17 de outubro de 2016

PEC 241 pode congelar pior verba de ciência dos últimos anos


A PEC (Proposta de Emenda à Constituição) 241, ou PEC do Teto, que institui um novo regime fiscal por vinte anos, pode congelar o pior orçamento para a ciência dos últimos sete anos.
Caso a emenda seja aprovada, o crescimento dos gastos públicos estará limitado à taxa da inflação. O problema, dizem cientistas, é que o atual dispêndio em ciência, tecnologia e inovação está tão baixo que mal consegue suprir o funcionamento das atividades de pesquisa em andamento. Avançar, então, nem pensar.
"Viramos um player importante na ciência mundial. Agora vamos começar a recuar", diz a biomédica Helena Nader, presidente da SBPC (Sociedade Brasileira para o Progresso da Ciência). Para ela, a PEC 241 vai congelar "o pior cenário da ciência nacional dos últimos anos."

Para 2017, a previsão é de R$ 5,9 bilhões –incluindo, aqui, a fatia de Comunicações. A pasta foi unificada ao antigo MCTI (Ministério de Ciência, Tecnologia e Inovação) no governo Temer (PMDB). O físico Luiz Davidovich, presidente da ABC (Academia Brasileira de Ciências), diz que o montante está em "um patamar muito baixo". "Vamos ficar estacionados numa situação que já é muito ruim."Para se ter uma ideia, o orçamento federal para a ciência brasileira neste ano é de R$ 4,6 bilhões –cerca de 40% menos do que montante investido pelo governo em 2013 (R$ 7,9 bilhões), desconsiderando perdas pela inflação.

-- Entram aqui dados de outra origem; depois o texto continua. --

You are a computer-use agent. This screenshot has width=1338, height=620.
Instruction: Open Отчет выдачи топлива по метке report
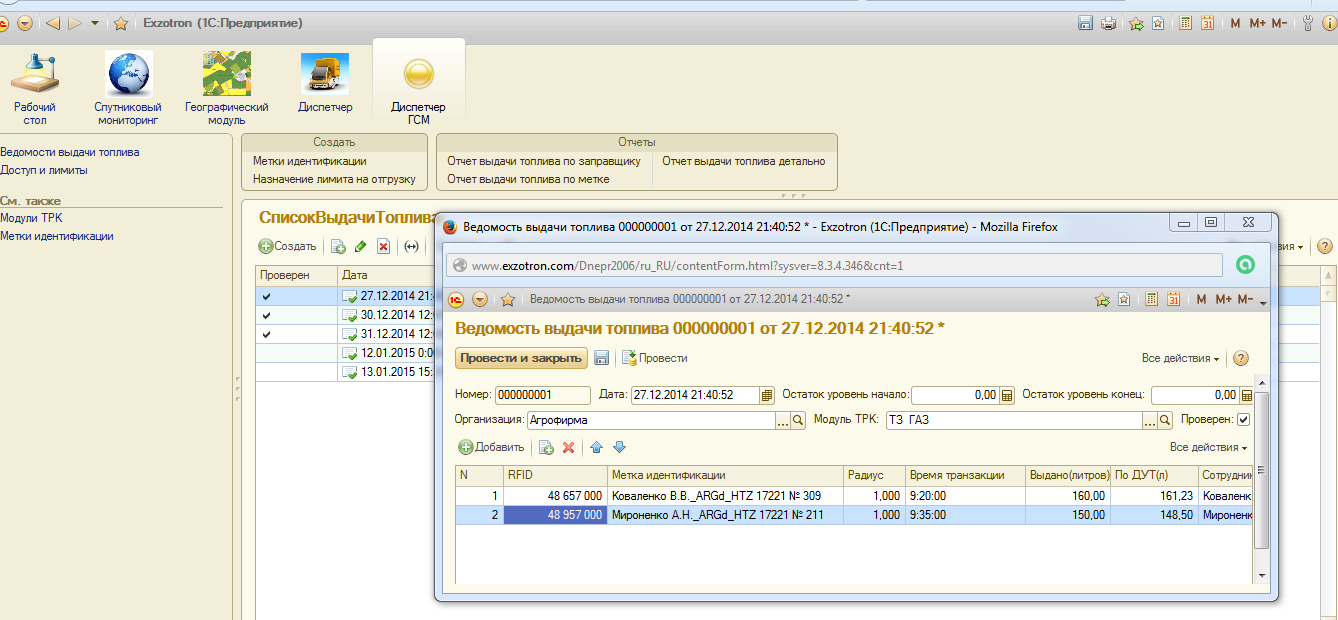coord(528,179)
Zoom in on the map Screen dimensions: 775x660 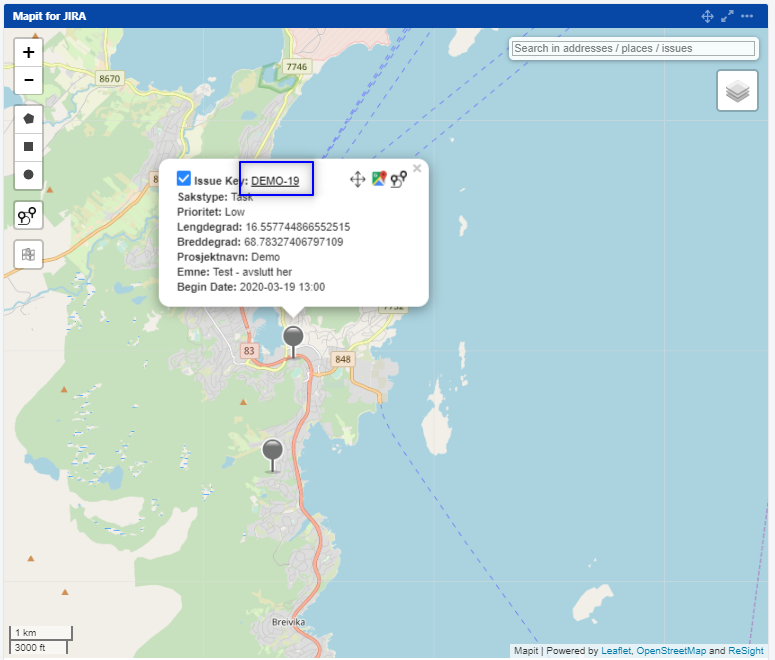pyautogui.click(x=28, y=52)
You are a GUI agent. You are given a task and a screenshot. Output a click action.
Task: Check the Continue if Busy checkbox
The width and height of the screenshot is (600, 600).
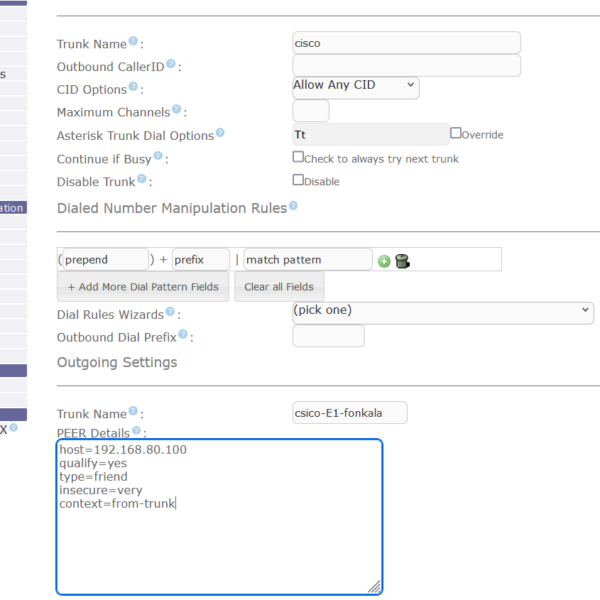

Hoje, a ciência produzida nas universidades e nos institutos de pesquisa se alimenta principalmente do orçamento federal, que compra equipamentos e paga bolsas para alunos de pós-graduação (que tocam as pesquisas).
"Como vamos lidar com problemas crônicos como o que vivemos neste ano em relação ao zika vírus?", pergunta a cientista de computação Francilene Garcia, presidente do Consecti (Conselho Nacional de Secretários Estaduais para Assuntos de CT&I). "Não vamos conseguir produzir as tecnologias que precisamos para o desenvolvimento do país."
Os cientistas estão inconformados: a SBPC e ABC estiveram juntas em Brasília nesta semana e entregaram uma carta individualmente a todos os deputados antes da votação da PEC.
No documento, as duas entidades diziam que entendem a necessidade do ajuste fiscal. "No entanto, reduzir os investimentos públicos em educação, ciência, tecnologia e inovação vai na contramão dos objetivos de se efetivamente tirar o Brasil da crise."
A área da ciência nem sequer é mencionada na PEC 241, como acontece com saúde e educação. A expectativa, no entanto, é que com o reajuste fiscal proposto o orçamento de 2017 para ciência fique estagnado ou, pior, temem os cientistas, sofra até mais cortes no futuro.
Marcos Oliveira/Divulgação/Agência Senado
Ministro do MCTIC, Gilberto Kassab
Ministro do MCTIC, Gilberto Kassab
"Estou destruída", disse Helena à Folha, ao telefone, em seu caminho de volta de Brasília. Quem também estaria "destruído", conforme apuração da reportagem, é o próprio ministro do MCTIC, Gilberto Kassab, que assumiu a pasta prometendo lutar por mais recursos para a ciência.
Oficialmente, o MCTIC disse, em nota, que a PEC 241 não determina corte de despesas, "mas, sim, estabelece um ritmo de crescimento da despesa mais lento que o atual." E continua: "o governo federal não apenas está ciente como se mostrou sensível às legítimas e acertadas demandas da comunidade científica de que é importante preservar os programas e as pesquisas em andamento."
'LEI ROUANET'
De acordo com Helena e Francilene, o meio acadêmico vai brigar para a obstrução da PEC 241 no Senado. Também deve correr atrás de formas alternativas de financiamento. Uma das propostas seria uma espécie de "Lei Rouanet da ciência" que permita que empresas invistam em pesquisa científica em troca de benefícios fiscais, assim como fazem em cultura.
O coro para que a PEC 241 não passe pelo Senado, no entanto, tem exceções no meio acadêmico.
Para o biólogo Marcelos Hermes-Lima, da UnB, os cortes são inevitáveis. "Vivemos tempos muito difíceis", diz. "Cada segmento da sociedade tem de dar uma dose de sacrifício." O também biólogo Mauro Rebelo, da UFRJ, concorda: "não é o limite de gastos que vai determinar o futuro da nossa ciência."